Einheit im Unterschied
2006: Jacob Richard, SAX 2/2006
Abb. oben: Dialektisches Bild 24, oben-unten, 30x30 cm, 1982; unten: Blick in die Ausstellung
Als im Ruhrgebiet nach dem Krieg Zebrastreifen auf die Straßen gepinselt wurden, stellte ein Passant fest, sie wären "genau falsch herum". Dem Autofahrer signalisieren sie freie Weiterfahrt, da sie gleich der seitlichen Fahrbahnbegrenzungen parallel zu seiner Fahrtrichtung verlaufen. Dem Fußgänger dagegen raten sie zu stoppen, weit er frontal, wie bei einer Schranke, auf sie trifft. Unbestreitbar hatte der Mann Recht, trotzdem sind Zebrastreifen bis heute so falsch herum wie sie waren - vielleicht, um Fußgänger zu bremsen, damit sie noch rechtzeitig sehen können, welcher Autofahrer durchbraust. Der Signalcharakter optischer Kürzel wird gebraucht, wenn nonverbal auf einen Blick Informationen vermittelt werden sollen, so bei Schildern aller Art oder in der Werbung.

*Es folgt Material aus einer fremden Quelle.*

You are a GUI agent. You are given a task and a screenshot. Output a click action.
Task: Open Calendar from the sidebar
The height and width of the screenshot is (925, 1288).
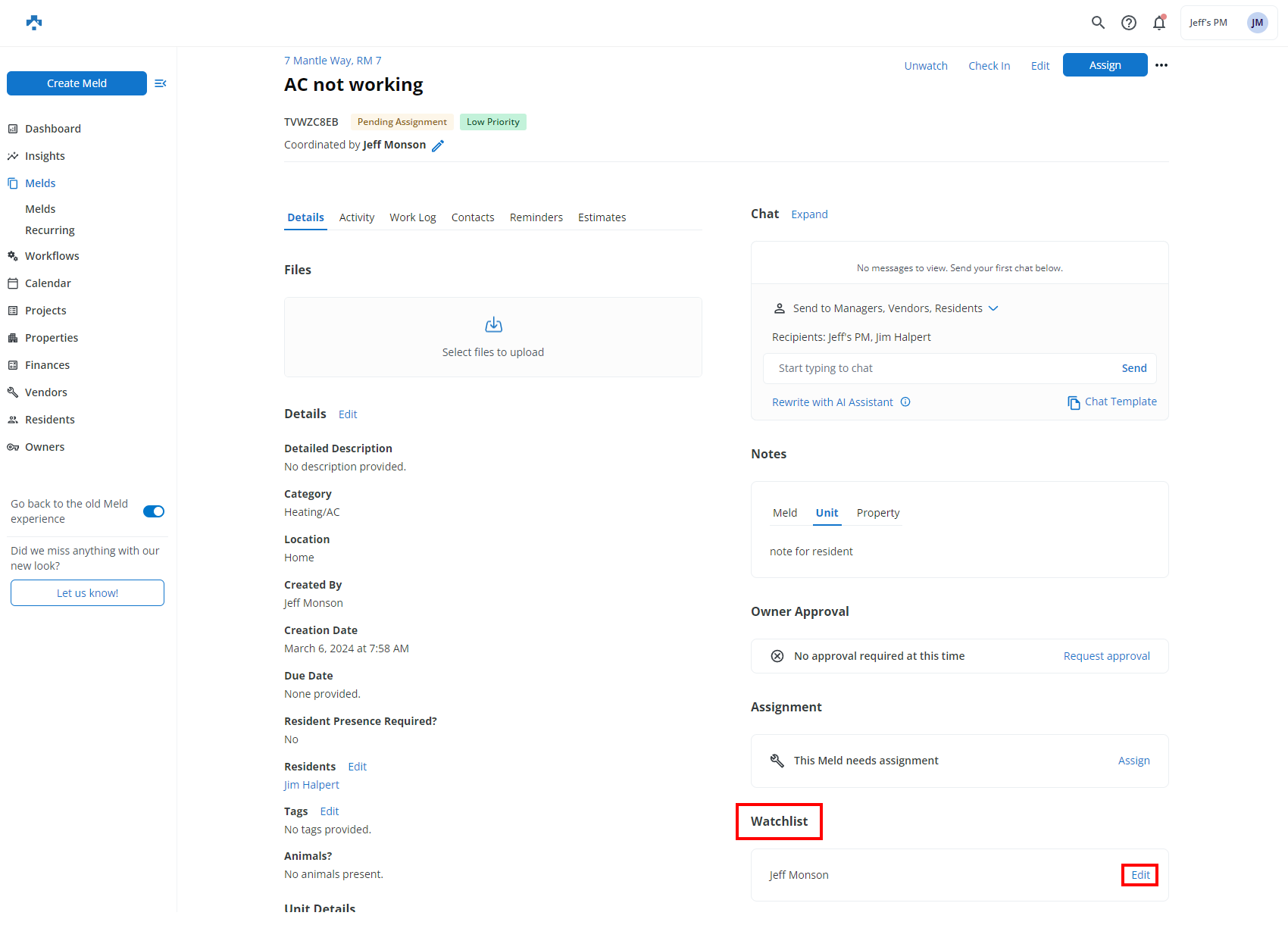pos(47,283)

Von einem ähnlichen Ansatz geht die konkrete/abstrakte Kunst aus, die jedoch mit dem emotionalen Wert der Vereinfachung von Form wie auch Farbe spielt. In der 'Galerie Konkret' ist der Titel der gegenwärtigen Ausstellung programmatisch: Einheit der visuellen Gegensätze - Versuch zur Dialektik des Sehens. Der aufmerksame Bürger in Sachen Zebrastreifen hätte durchaus der 1940 geborene Jochen Stankowski sein können, allein, er stammt nicht aus dem Pott. Nach seiner Schriftsetzerlehre, während der erste Bilder entstanden, ging er bei seinem berühmten Onkel Anton Stankowski, einem ehemaligen Folkwang-Schüler, in die Lehre als Grafik-Designer und Fotograf. Es folgten Studien an der Freien Kunstschule Stuttgart, anschließend am College of Printing. Erste Einzelausstellungen und ein Filmprojekt über den Pfeil als universelles und historisches grafisches Element schlossen sich an. Er gründete einen Grafik- und Druck-Betrieb und den Freundeskreis leerer Bücher. Für zahlreiche Aktionen von Bürgerinitiativen und der Ökologiebewegung, übernahm er in Köln die visuelle Gestattung. 1999 war Stankowski Stadtmater in Dresden, wohin er anschließend übersiedelte, seinem Beruf als Zeichensteller nachzugehen und die Galerie konkret zu gründen.
Die Ausstellung besteht aus neun Plastiken und 59 Bildern von 30x30 cm. 20 sind in einem Raster gehangen, 36 locker an einer anderen Wand, von denen immer einige eine Ordnung in der Diagonale aufnehmen, von einer anderen gekreuzt, und alte brechen ab. Unwillkürlich sucht man beim Betrachten Regelmäßigkeit, wird verunsichert, womit sich die Aufmerksamkeit auf das einzelne Objekt richtet. Alle Bilder sind weiß grundiert und eine breite Linie führt von links oben nach rechts unten. Das öffnet die kleinen Formate und erweckt den Eindruck von work in process. Waagerechte Linien assoziierten sofort Horizont, senkrechte würden die Fläche teilen und alles sähe sehr statisch und abgeschlossen aus. Was den Intentionen des Malers zuwiderliefe, denn jede Arbeit ist Sinnbild für das Begriffspaar eines Gegensatzes und lebt so durch die Spannung des Unterschiedes. Von der Diagonalen geteilt oder sie teilent, über und unter ihr, befinden sich Vierecke, Kreise, Dreiecke und offene Formen, mal farbig ausgelegt, mal linear wie ein Umriss. Das Gemalte befindet sich auf einem inneren, nicht sichtbaren Quadrat, dass der Eindruck eines gleichmäßig breiten weißen Streifens am Bildrand entsteht, auch wenn es noch viel anderes Weiß gibt. So findet die Komposition Geschlossenheit in einem imaginären Rahmen. Die Ausstellung ist jederzeit durch die raumhohen Scheiben von zwei Seiten aus zu betrachten.